• **Work required**
Pictures must not appear in the copy. Set down exactly the line with "Click the Kapat button" and each line after it through the end of the data below.

• **Input**
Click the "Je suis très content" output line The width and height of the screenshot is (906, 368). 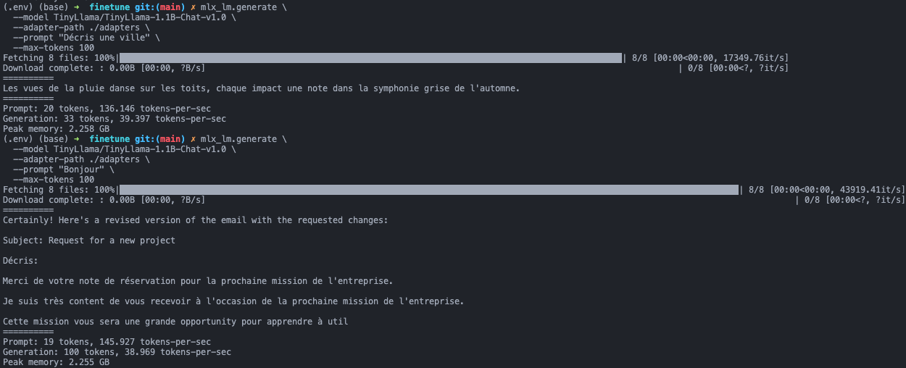pyautogui.click(x=233, y=301)
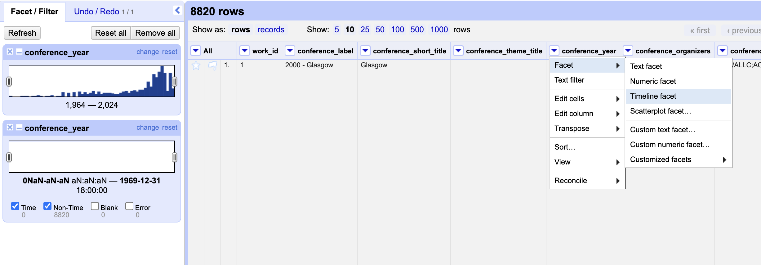761x265 pixels.
Task: Minimize the numeric conference_year facet
Action: point(19,52)
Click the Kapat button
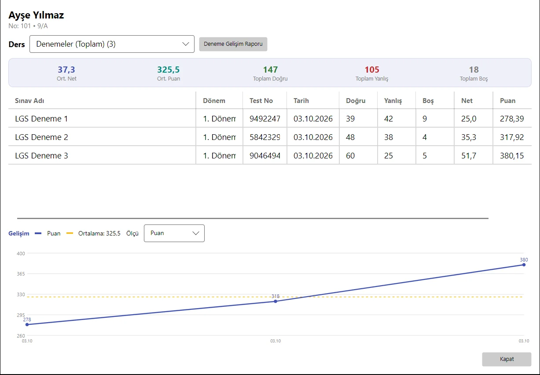Viewport: 540px width, 375px height. coord(507,359)
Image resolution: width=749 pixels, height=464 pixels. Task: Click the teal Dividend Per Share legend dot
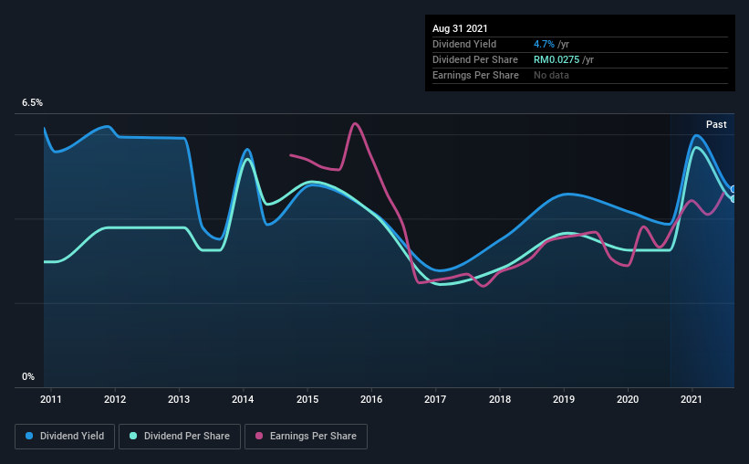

• **Response box**
Click the Kapat button
Viewport: 540px width, 375px height. coord(507,359)
Image resolution: width=749 pixels, height=464 pixels. Task: Click the teal Dividend Per Share legend dot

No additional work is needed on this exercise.